The NDC Partnership Supports Countries to Leverage Opportunities Across the Water-Climate Nexus

As global leaders come together today in New York for the United Nations 2023 Water Conference, the NDC Partnership is stepping up support for countries to put to water at the heart of national economic policies and international decision-making.
“Increasingly, water is a stumbling block for achieving the Sustainable Development Goals,” says Netherlands Minister for Foreign Trade and Development Cooperation Liesje Schreinemacher. “We aim to make water the driver to achieve our ambitions on climate, diversity, equity and prosperity. To do so, we must organize our resources locally and globally. This means changing our approach in two fundamental ways. First, we need to change the focus of water governance and apply a Water Nexus approach. Second, we need to value water for its economic worth and its broader ecosystem benefits. Countries’ climate commitments, or Nationally Determined Contributions (NDCs), are critical to the success of this approach.”

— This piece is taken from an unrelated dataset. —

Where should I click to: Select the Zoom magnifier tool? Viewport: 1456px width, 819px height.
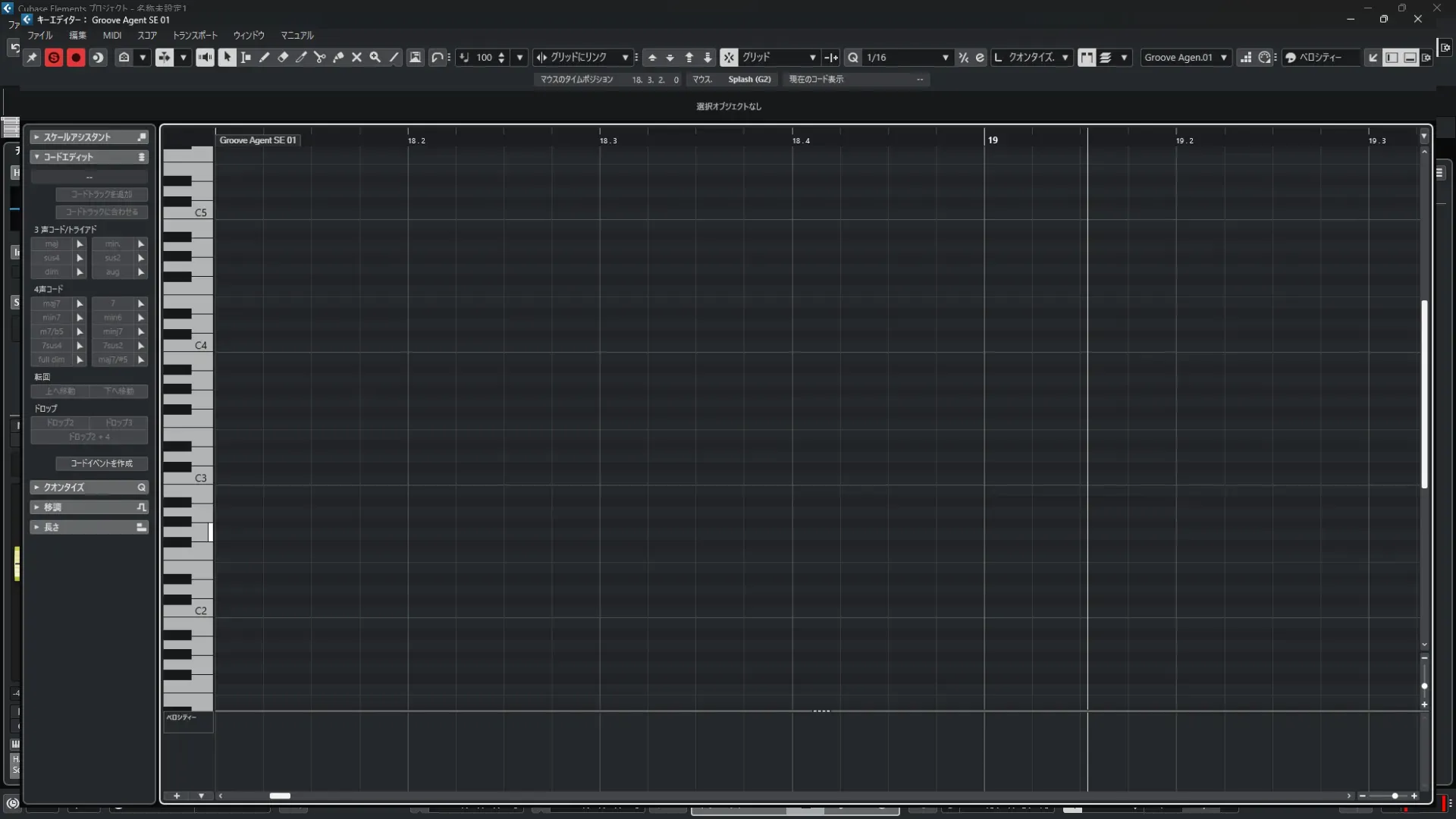[375, 58]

We must respond to the call to action from the Global Commission on the Economics of Water that “the world will fail on climate and development, if it fails on water.” Supporting water-climate adaptation and mitigation action is a way to implement development, climate and biodiversity goals. The Partnership supports countries to deliver on climate action, decreasing their climate vulnerability related to water and increasing public and private investments in Water-Nexus opportunities. Right now, 90% of countries’ NDCs, prioritize action on water for adaptation and roughly all National Adaptation Plans (NAPs) include water and sanitation as a priority sector (UNEP 2022). Yet implementation lags and financing is insufficient to ensure these targets are met. As a global coalition uniting more than 200 members, the Partnership is uniquely positioned to mobilize technical and other forms of support to help countries leverage opportunities across the Water Nexus.
To accelerate this effort, the NDC Partnership will be convening Ministers and Heads of organizations through an event with the Netherlands Ministry of Foreign Affairs and the International Fund for Agricultural Development (IFAD) on the sidelines of the UN Water Conference. The event will focus on the benefits of employing a Water-Nexus approach and identifying opportunities for strengthening support to countries. Additionally, the Partnership will draw together private sector actors for a roundtable discussion on the Water-Nexus approach and ways to increase private sector investment in this space.

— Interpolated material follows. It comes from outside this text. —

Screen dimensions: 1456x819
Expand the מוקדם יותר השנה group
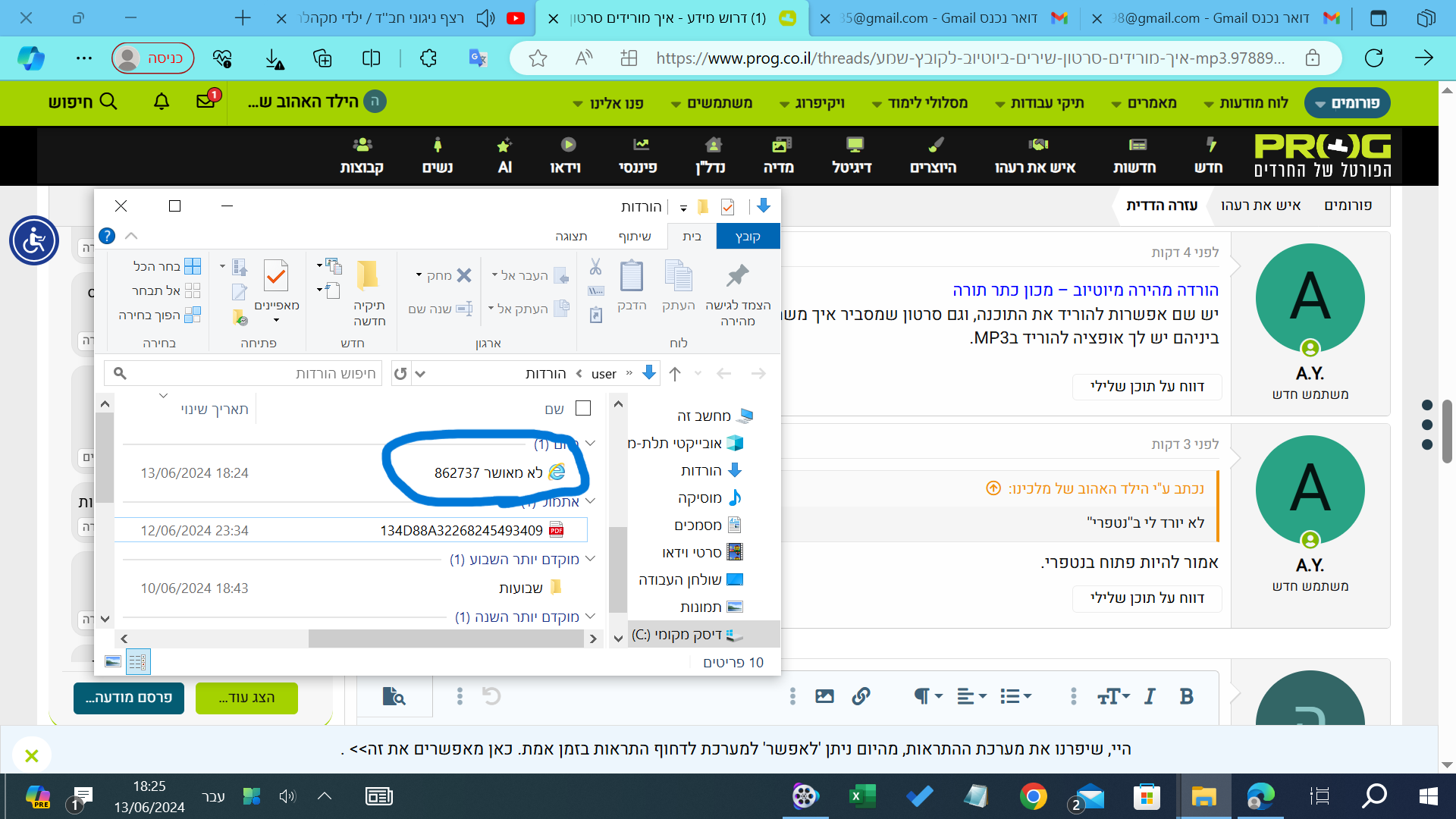click(591, 617)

Building on the momentum of the conference, with the initial financial support from the Netherlands of EUR 5 million, the NDC Partnership will provide technical assistance to countries to enhance the integration of water in formulating, updating, financing and implementing their NDCs. Specifically, the Partnership will provide guidance to countries on opportunities to strengthen NDC implementation through a water-climate nexus approach. Based on country requests, the Partnership will also help coordinate support from Partnership members.
“With initial support from the Netherlands, the NDC Partnership will help countries leverage opportunities across the Water Nexus. We welcome the creativity of our partners like IFAD, in exploring how we can effectively work together on this issue and ask everyone engaged in the Partnership to similarly contribute to putting water at the heart of economic policy making,” says Minister Schreinemacher.
To learn more and contribute, please reach out to the NDC Partnership’s Communications Manager for further inquiries.
For media inquiries:
Caitlin Pinkard / caitlin.pinkard@ndcpartnership.org / +1 (443) 786-4441
About the NDC Partnership
The NDC Partnership brings together more than 200 members, including more than 115 countries, developed and developing, and more than 80 institutions to create and deliver on ambitious climate action that help achieve the Paris Agreement and the Sustainable Development Goals (SDGs). Governments identify their NDC implementation priorities and the type of support that is needed to translate them into actionable policies and programs. Based on these requests, the membership offers a tailored package of expertise, technical assistance, and funding. This collaborative response provides developing countries with efficient access to a wide range of resources to adapt to and mitigate climate change and foster more equitable and sustainable development.